Base génétique des métastases

BASES

GENETIQUES DES

METASTASES

Les propriétés métastatiques des cellules tumorales sont transmises à leurs cellules filles et suggèrent des modifications génétiques.

Induction des métastases par les oncogènes

Un certain nombre de gènes favorisent la prolifération cellulaire. Pour diffuser hors de leur site de multiplication, les cellules cancéreuses doivent acquérir de nouvelles propriétés (ou de nouveaux dérèglements de fonctions).

Certaines lignées tumorales murines non métastatiques (les cellules NIH-3T3) peuvent être rendues métastatiques par transfection de fragments de DNA tumoraux (tumeurs de vessie humaines) comportant des oncogènes activés. La plupart des études concernent le gène H-ras, et montrent que l'expression accrue de la protéine p21^ras est corrélée avec le pouvoir métastatique.

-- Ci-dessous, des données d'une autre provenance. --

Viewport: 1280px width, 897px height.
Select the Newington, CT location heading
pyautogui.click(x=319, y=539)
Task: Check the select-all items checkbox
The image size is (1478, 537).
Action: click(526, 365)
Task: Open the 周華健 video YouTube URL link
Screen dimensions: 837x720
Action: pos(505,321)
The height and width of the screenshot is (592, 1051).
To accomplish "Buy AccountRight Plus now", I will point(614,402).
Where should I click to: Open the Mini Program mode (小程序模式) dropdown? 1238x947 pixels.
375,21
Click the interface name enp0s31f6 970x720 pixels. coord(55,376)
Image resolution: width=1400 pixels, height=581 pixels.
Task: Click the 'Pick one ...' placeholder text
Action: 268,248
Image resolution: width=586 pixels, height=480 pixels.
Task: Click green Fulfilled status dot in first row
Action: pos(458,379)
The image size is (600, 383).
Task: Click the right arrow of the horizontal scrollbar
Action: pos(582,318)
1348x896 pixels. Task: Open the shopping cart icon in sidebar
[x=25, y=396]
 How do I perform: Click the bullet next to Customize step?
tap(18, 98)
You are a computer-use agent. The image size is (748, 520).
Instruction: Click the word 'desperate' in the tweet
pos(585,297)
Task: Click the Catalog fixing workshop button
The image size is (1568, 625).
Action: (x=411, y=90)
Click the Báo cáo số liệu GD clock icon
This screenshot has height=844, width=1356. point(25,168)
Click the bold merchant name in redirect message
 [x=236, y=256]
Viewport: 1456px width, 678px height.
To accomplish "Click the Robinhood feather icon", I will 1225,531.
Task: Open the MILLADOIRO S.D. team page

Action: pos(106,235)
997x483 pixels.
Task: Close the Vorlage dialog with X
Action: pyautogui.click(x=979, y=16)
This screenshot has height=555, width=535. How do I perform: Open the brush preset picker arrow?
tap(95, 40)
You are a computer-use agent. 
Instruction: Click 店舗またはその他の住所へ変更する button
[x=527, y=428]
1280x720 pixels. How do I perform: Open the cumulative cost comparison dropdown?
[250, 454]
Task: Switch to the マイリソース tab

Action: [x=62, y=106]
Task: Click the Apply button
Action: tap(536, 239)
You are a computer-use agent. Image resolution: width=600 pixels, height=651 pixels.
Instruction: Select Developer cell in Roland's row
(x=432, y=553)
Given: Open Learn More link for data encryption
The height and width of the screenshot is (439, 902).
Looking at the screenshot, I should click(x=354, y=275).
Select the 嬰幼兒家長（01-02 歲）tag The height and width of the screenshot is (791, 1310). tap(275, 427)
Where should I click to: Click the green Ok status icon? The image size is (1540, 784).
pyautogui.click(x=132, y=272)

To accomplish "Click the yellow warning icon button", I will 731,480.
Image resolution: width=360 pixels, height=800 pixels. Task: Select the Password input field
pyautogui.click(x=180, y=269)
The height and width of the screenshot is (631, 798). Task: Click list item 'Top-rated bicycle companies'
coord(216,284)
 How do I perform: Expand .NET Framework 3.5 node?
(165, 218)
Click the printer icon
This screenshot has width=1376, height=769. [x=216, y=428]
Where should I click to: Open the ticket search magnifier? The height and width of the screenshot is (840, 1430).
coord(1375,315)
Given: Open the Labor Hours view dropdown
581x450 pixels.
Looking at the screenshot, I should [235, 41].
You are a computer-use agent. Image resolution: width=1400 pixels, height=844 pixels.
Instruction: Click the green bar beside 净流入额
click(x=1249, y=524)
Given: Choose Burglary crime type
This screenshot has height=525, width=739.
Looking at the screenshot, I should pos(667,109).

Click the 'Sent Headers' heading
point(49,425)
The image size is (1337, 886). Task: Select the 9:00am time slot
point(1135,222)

Expérimentalement, il est possible de rendre métastatique des cellules normales, telles les fibroblastes normaux de peau ou les cellules musculaires, en les transfectant avec un gène ras activé.

Ainsi, le pouvoir métastatique n'est pas dépendant de la croissance tumorale, elle même.

L'étude des transformations de la protéine p21^ras montre que ce ne sont pas les mêmes acides aminés qui sont modifiés pour les deux détournements d'activité normale. L'expression accrue de la protéine p21^ras semble permettre une augmentation de l'activité collagénase IV, de l'activateur du plasminogène et de la cathepsine D. D'autres oncogènes, responsables des sérine thréonine kinases (mos, raf, src, c-myc) peuvent aussi induire expérimentalement le phénotype métastatique.

Gènes suppresseurs des métastases

La fusion de cellules normales avec des cellules métastatiques conduit à la formation d'hybrides qui sont toujours tumorigènes mais pas toujours métastatiques. Les cellules normales apportent des gènes qui, lorsqu'ils sont absents ou modifiés expliquent le phénotype métastatique, et lorsqu'ils sont présents suppriment ce phénotype. Cette propriété définit les gènes suppresseurs des métastases.

Le gène nm23 a été identifié au niveau de lignées de mélanome murin. Le taux de mRNA pour le gène nm23 est réduit d'un facteur 10 dans les tumeurs métastatiques par rapport aux tumeurs non métastatiques..

Dans le cancer du sein humain, les cellules isolées à partir des métastases ganglionnaires ont un taux de mRNA pour le nm23 plusieurs fois supérieur à celles de cellules isolées de tumeurs sans métastases ganglionnaires. Un taux réduit du gène nm23 dans les cellules cancéreuses mammaires signe un mauvais pronostic pour les formes sans extension ganglionnaire initiale, qui développent dans un tiers des cas des métastases.

L'action du gène nm23 s'exerce par l'intermédiaire des NDP kinases pour l'assemblage des microtubules lors de la formation du fuseau cellulaire, et dans la traduction du signal externe à travers le système des protéines G. Le nombre important de cellules aneuploïdes (c'est à dire avec un nombre anormal de chromosomes) retrouvées au niveau des métastases pourrait être en rapport avec des défauts de migration de ceux-ci du fait d'un fuseau cellulaire anormal.

Inhibiteurs des métalloprotéinases

La première phase du processus métastatique nécessite la sécrétion de métallo-protéinases. Les inhibiteurs tissulaires spécifiques (TIMP-1 et TIMP-2) sont des glycoprotéines qui forment des complexes avec les collagénases. L'activité collagénolytique péritumorale dépend de l'équilibre entre ces deux facteurs et ne survient que lorsque le nombre de molécules de collagénase dépasse largement le nombre de molécules protectrices TIMP.

Les fonctions de TIMP semblent dépasser la simple protection contre les métallo-protéinases. Les TIMP sont également des inhibiteurs de l'angiogénèse in vivo, modifiant à la fois la prolifération des cellules endothéliales capillaires et la migration de ces cellules endothéliales.

Des études expérimentales sur l'animal sont en cours pour tester l'efficacité clinique potentielle de ces facteurs ou de facteurs recombinants pour la prévention de l'invasion tumorale.